# EXERCISE AIM
Lines from the one containing "Viewport: 800px width, 426px" through the last line of the records below need to be repeated exactly; nothing else, and no pictures.

Records from a data collection:
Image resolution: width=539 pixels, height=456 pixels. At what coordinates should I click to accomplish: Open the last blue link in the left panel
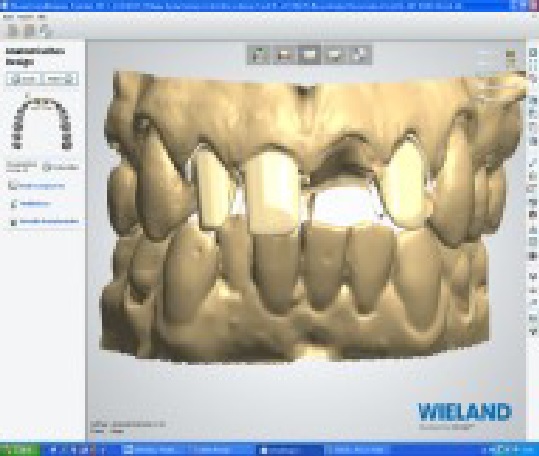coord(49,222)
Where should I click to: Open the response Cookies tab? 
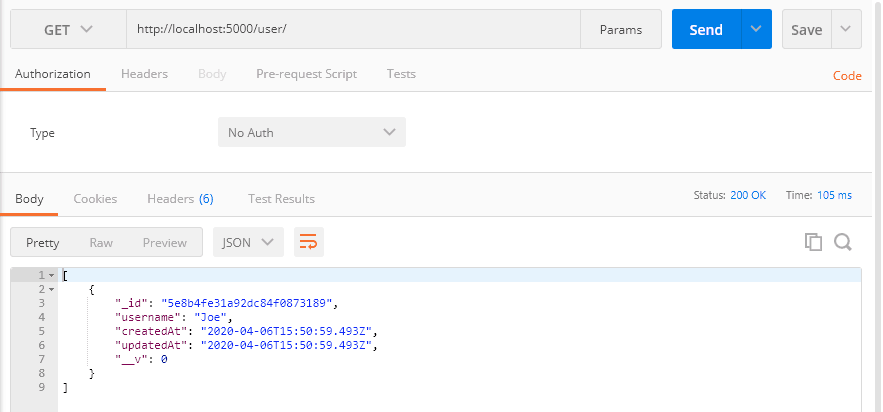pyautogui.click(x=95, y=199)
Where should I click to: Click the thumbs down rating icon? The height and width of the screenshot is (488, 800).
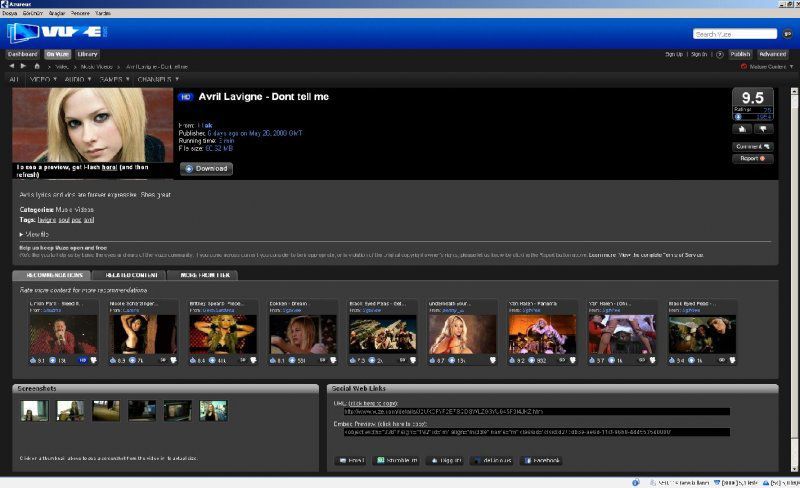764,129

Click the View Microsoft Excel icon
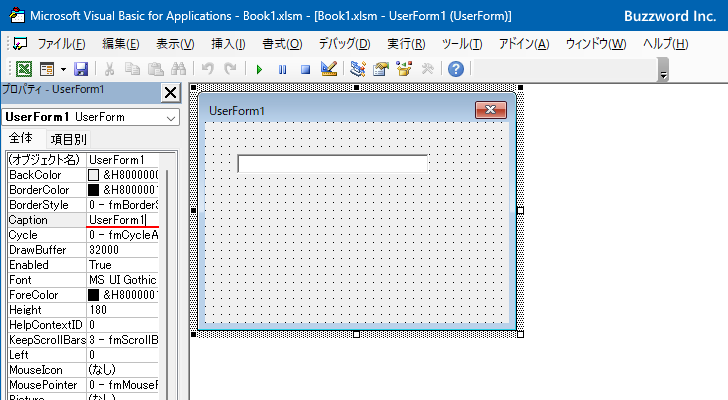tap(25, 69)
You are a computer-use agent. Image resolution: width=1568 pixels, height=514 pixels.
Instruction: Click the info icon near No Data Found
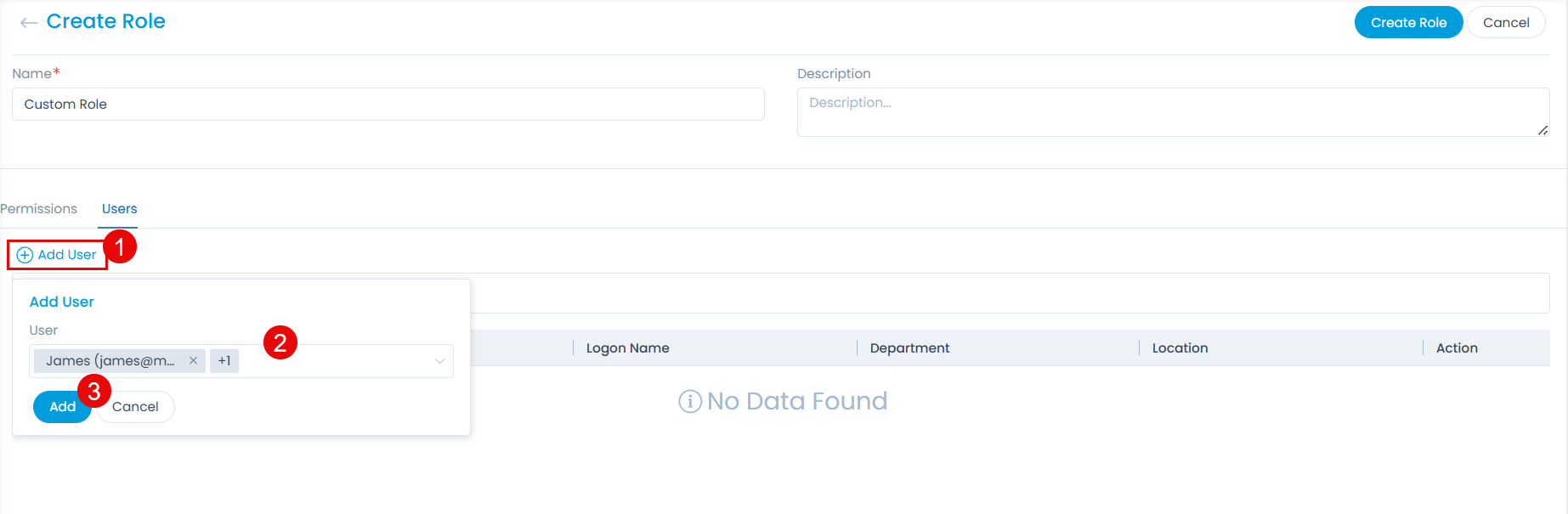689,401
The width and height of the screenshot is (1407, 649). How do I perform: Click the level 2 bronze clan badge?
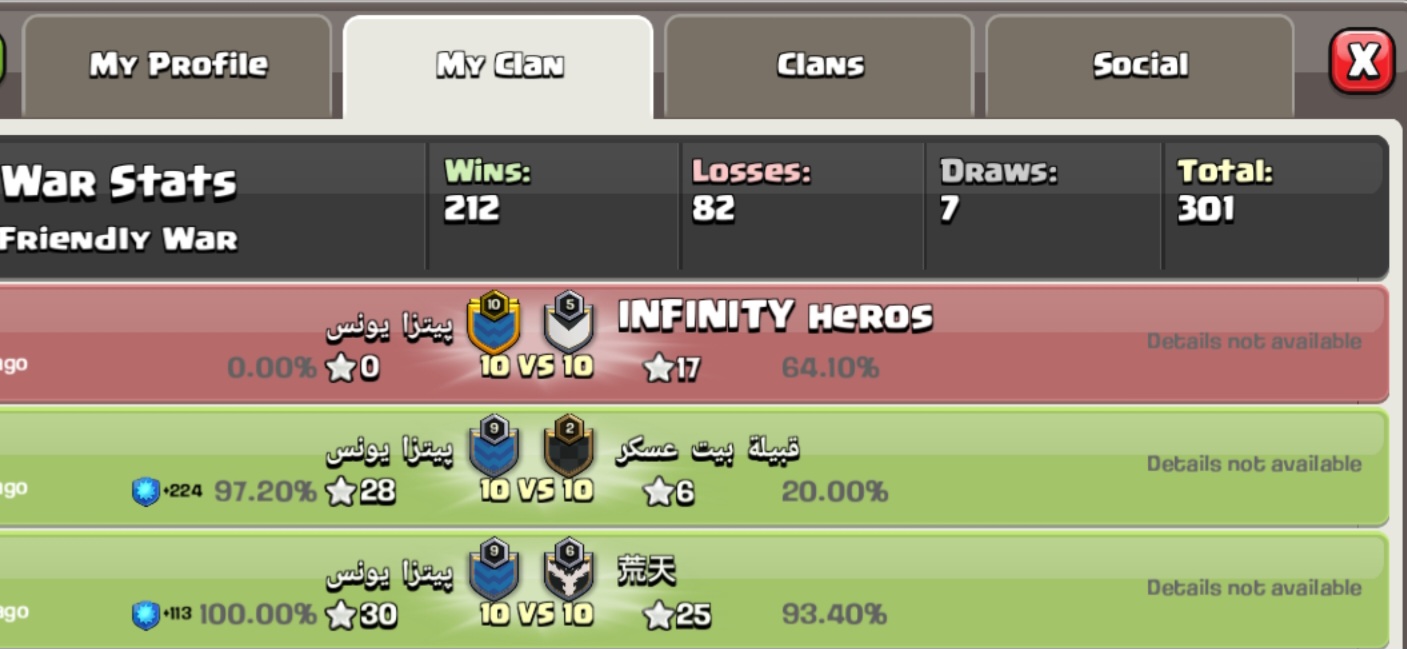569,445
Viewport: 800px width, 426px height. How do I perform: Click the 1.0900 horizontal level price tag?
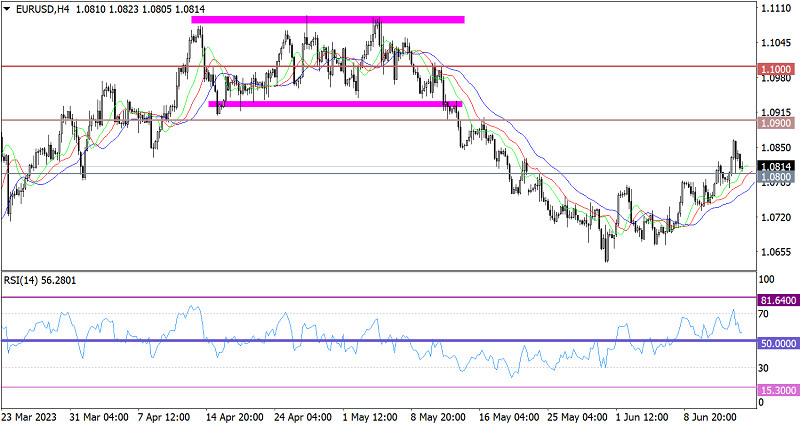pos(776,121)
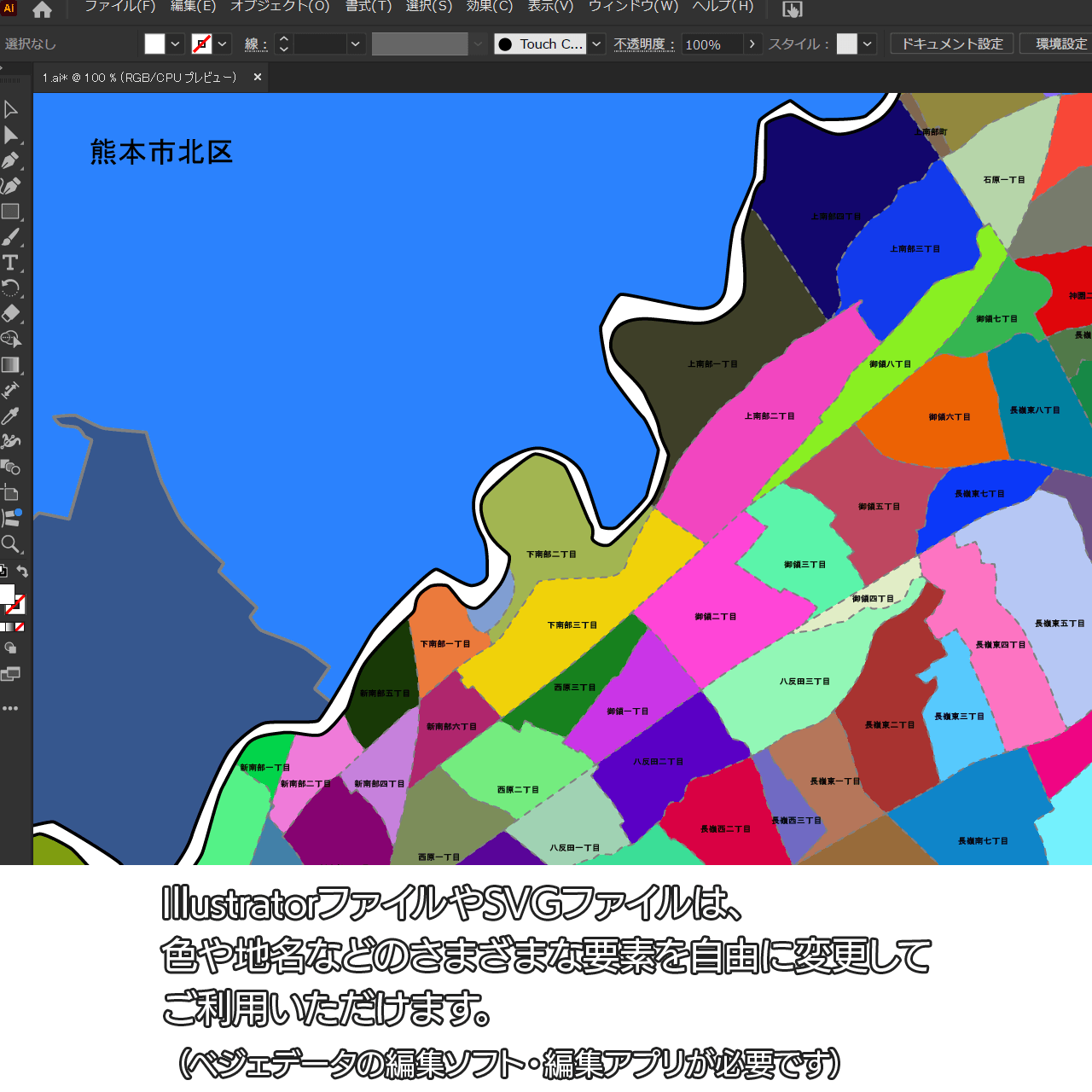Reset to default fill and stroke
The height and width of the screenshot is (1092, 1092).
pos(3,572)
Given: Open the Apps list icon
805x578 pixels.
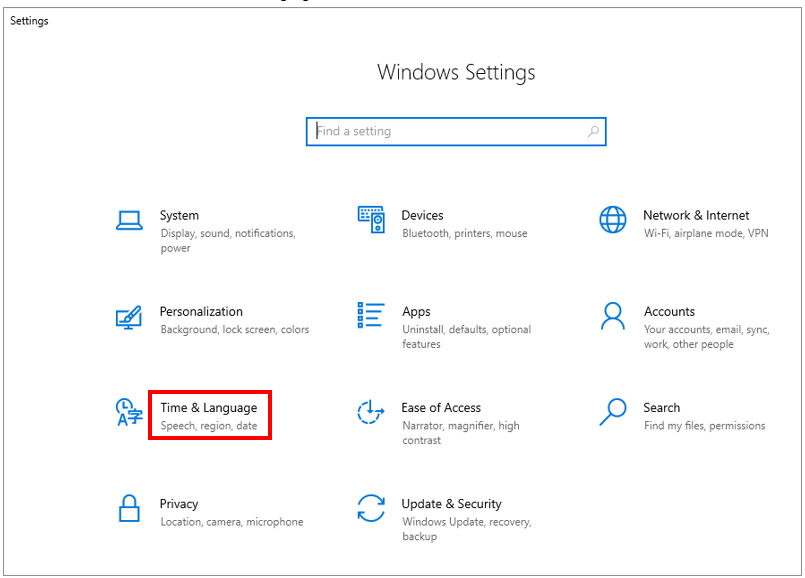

# ANSWER TO THE EXERCISE
Viewport: 800px width, 426px height. How do I perform: Click the 1.0900 horizontal level price tag?
pos(776,121)
Reset to default fill and stroke
The height and width of the screenshot is (1092, 1092).
pos(3,572)
Given: Open the Apps list icon
805x578 pixels.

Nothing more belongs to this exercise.